Recorded data:

•••••

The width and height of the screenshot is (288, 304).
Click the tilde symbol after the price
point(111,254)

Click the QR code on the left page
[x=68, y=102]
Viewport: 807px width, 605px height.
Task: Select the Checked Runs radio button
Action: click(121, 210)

•••••

• **What the exercise asks**: Your job is to reproduce the data in full, with every line intact.

• **Task response**:
The width and height of the screenshot is (288, 304).
Click the tilde symbol after the price
point(111,254)

Click the QR code on the left page
[x=68, y=102]
Viewport: 807px width, 605px height.
Task: Select the Checked Runs radio button
Action: click(121, 210)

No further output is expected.